L’opposant politique congolais Delly Sessanga a été arrêté le jeudi 14 Novembre à Kinshasa, alors qu’il participait à une manifestation contre toute tentative de révision ou de changement de la Constitution de la République Démocratique du Congo.
Selon des sources présentes sur place, plusieurs autres militants ont également été interpellés par les forces de l’ordre. “Il a été arrêté avec plusieurs autres militants”, a indiqué Ados Ndombasi, un autre participant à la manifestation.
Quelques heures après son audition par la police, il a été relâché, en déclarant que ce n’est que le début.
L’opposition a vu d’un mauvais oeil son interpellation et a vite réagi.

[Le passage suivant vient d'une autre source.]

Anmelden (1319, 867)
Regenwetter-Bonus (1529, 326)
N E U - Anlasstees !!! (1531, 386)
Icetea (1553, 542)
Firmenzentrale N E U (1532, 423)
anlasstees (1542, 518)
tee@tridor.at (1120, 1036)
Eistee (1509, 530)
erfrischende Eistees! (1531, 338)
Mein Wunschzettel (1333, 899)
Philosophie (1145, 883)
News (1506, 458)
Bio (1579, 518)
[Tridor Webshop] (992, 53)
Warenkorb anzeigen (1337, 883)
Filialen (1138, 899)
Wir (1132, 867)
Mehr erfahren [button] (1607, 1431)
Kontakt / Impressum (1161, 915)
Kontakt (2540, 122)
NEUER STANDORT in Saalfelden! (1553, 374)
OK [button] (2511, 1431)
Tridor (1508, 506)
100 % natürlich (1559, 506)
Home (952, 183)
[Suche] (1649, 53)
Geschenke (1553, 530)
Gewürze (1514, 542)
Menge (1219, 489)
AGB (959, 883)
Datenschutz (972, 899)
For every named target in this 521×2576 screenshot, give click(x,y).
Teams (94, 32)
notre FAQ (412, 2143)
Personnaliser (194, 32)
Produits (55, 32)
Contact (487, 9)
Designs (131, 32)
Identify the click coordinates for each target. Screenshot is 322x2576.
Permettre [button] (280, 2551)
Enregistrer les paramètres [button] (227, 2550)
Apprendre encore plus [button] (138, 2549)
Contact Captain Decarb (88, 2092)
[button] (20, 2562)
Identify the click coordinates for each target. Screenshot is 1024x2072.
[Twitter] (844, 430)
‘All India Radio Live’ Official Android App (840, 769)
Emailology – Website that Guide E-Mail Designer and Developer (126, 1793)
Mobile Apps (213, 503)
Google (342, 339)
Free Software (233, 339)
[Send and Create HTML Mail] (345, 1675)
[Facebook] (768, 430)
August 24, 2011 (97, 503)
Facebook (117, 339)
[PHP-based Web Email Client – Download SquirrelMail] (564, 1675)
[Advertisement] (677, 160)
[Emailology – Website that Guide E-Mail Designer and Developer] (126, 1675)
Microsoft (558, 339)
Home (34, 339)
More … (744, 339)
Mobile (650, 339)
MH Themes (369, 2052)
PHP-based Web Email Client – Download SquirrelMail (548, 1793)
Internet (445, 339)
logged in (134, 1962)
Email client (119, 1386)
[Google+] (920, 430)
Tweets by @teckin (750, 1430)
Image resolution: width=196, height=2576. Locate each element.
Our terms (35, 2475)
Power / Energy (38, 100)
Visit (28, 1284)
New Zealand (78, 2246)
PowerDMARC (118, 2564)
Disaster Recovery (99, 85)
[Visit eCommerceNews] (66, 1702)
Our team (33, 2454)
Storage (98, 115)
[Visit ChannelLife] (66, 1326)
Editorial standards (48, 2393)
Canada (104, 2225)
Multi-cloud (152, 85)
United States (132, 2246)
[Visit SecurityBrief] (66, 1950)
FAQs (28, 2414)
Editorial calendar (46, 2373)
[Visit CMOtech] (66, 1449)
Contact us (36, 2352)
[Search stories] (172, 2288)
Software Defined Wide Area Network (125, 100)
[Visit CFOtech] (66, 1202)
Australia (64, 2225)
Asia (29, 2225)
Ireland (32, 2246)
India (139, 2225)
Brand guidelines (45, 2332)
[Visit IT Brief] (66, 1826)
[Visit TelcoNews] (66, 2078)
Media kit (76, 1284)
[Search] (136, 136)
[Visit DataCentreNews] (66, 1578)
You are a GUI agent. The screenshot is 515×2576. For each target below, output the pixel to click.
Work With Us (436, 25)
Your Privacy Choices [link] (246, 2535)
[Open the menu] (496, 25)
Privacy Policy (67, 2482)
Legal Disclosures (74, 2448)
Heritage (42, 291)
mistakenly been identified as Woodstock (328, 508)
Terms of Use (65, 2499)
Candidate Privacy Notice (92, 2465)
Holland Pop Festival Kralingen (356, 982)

Ainsi, Moïse Katumbi, le Président de l’Ensemble pour le Changement se dit indigné de cet acte. Selon lui, cette arrestation constitue une étape supplémentaire alarmante dans la dérive totalitaire du pouvoir.
« La défense de notre Constitution est désormais criminalisée ! L’arrestation de @DSESANGA constitue une étape supplémentaire alarmante dans la dérive totalitaire du pouvoir. J’exprime ma plus vive indignation et j’appelle Félix Tshisekedi à retrouver le bon sens et à libérer le président d’Envol et tous les autres prisonniers politiques », a-t-il déclaré sur le réseau social X.
Katumbi parle, en outre, d’une persécution des opposants par le régime en place : « Persécuter les opposants pour changer la Constitution en vue de conserver le pouvoir est une erreur tragique qui emporte toutes les dictatures ».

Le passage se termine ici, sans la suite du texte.